>> START

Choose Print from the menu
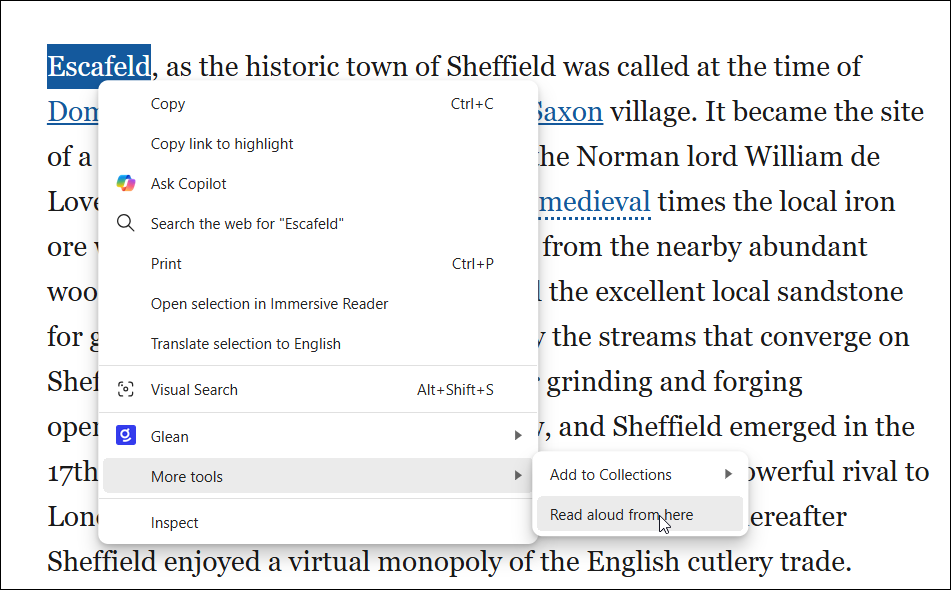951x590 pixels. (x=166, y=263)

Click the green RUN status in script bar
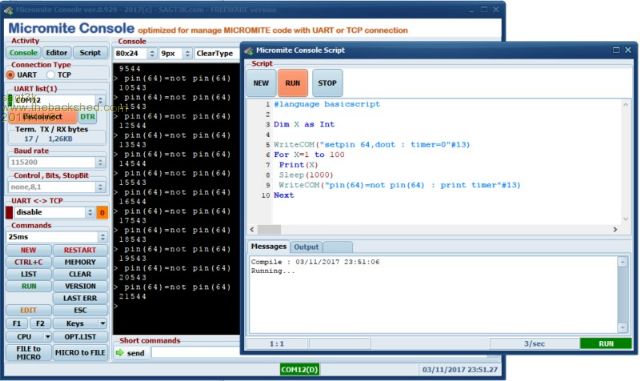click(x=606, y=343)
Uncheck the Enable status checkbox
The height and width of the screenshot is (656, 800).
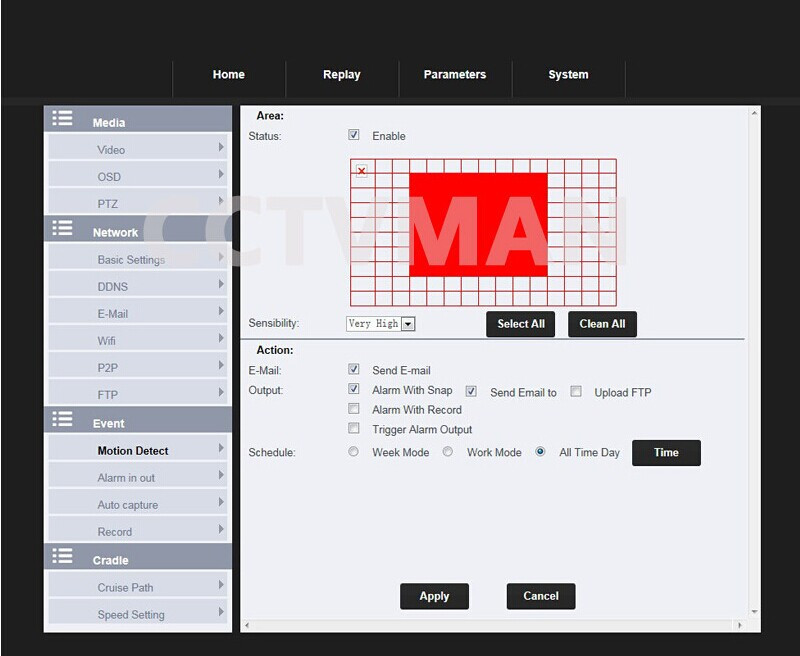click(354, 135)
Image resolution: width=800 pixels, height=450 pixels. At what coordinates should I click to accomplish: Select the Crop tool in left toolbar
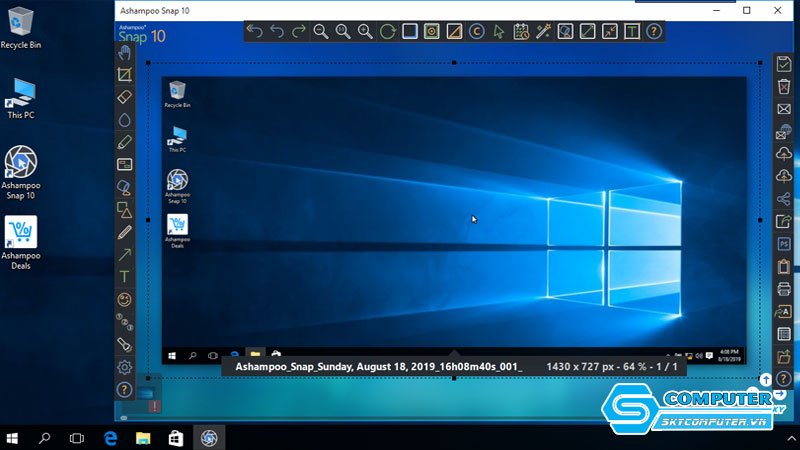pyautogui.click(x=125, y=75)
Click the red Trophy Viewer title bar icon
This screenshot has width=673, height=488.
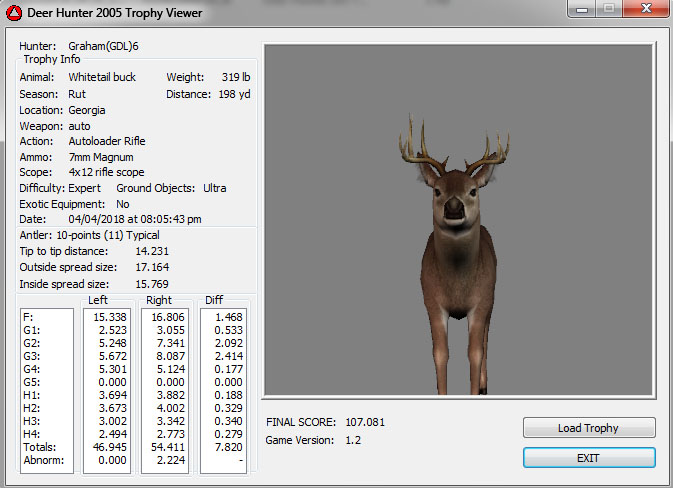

>> END

## [Exercise goal]
Rewrite the lines above as a JSON list of strings, one string for each line, omitting blank lines and leaving out the pictures.

## [Solution for this task]
[
  "Choose Print from the menu",
  "951x590 pixels. (x=166, y=263)",
  "Click the green RUN status in script bar",
  "click(x=606, y=343)",
  "Uncheck the Enable status checkbox",
  "The height and width of the screenshot is (656, 800).",
  "click(354, 135)",
  "Image resolution: width=800 pixels, height=450 pixels. At what coordinates should I click to accomplish: Select the Crop tool in left toolbar",
  "pyautogui.click(x=125, y=75)",
  "Click the red Trophy Viewer title bar icon",
  "This screenshot has width=673, height=488."
]